— PROVIDED MATERIAL —
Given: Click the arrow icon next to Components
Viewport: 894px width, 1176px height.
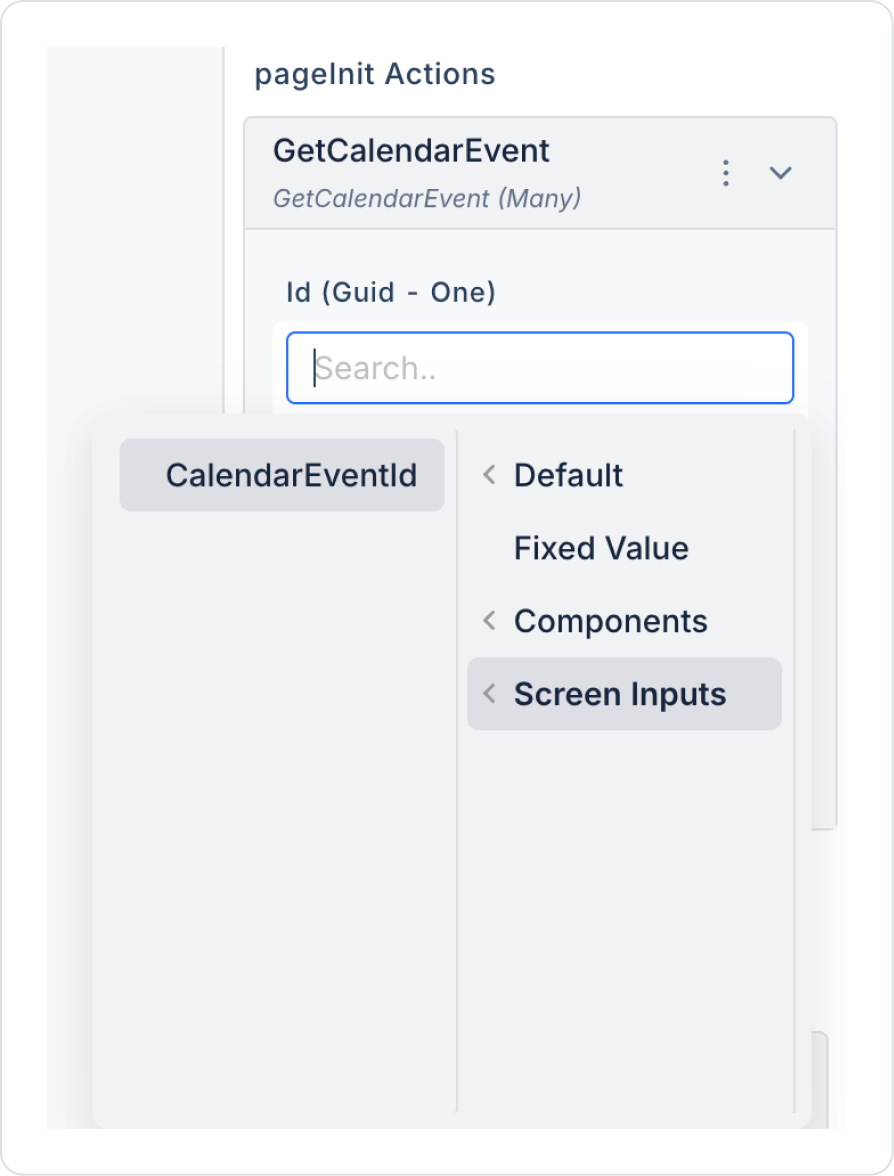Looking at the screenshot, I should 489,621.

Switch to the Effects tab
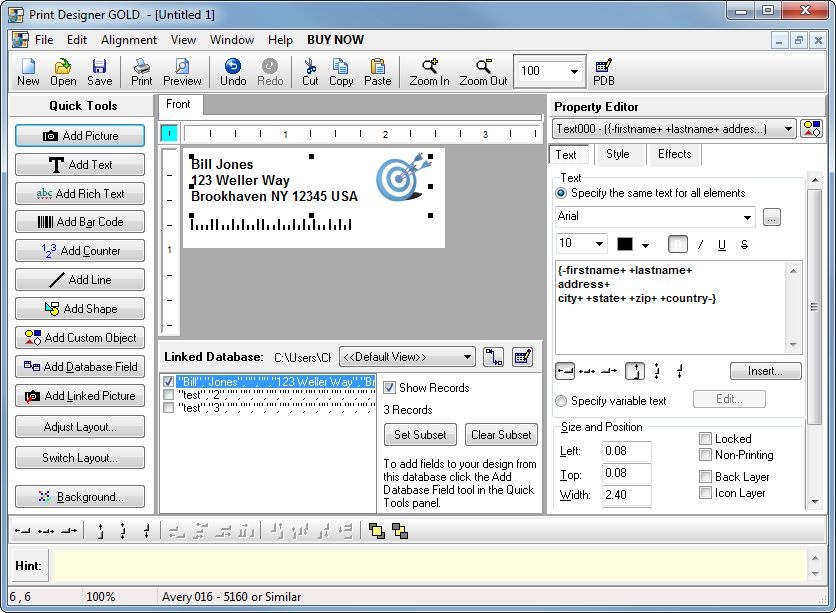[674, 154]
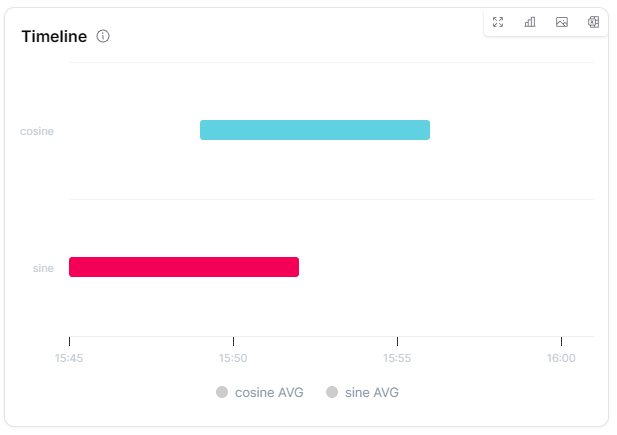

— TASK DIRECTIONS —
Your reply should restate the data above word for word and contain no pictures.

— WRITTEN RESPONSE —
Given: Click the arrow icon next to Components
Viewport: 894px width, 1176px height.
Looking at the screenshot, I should 489,621.

Switch to the Effects tab
[674, 154]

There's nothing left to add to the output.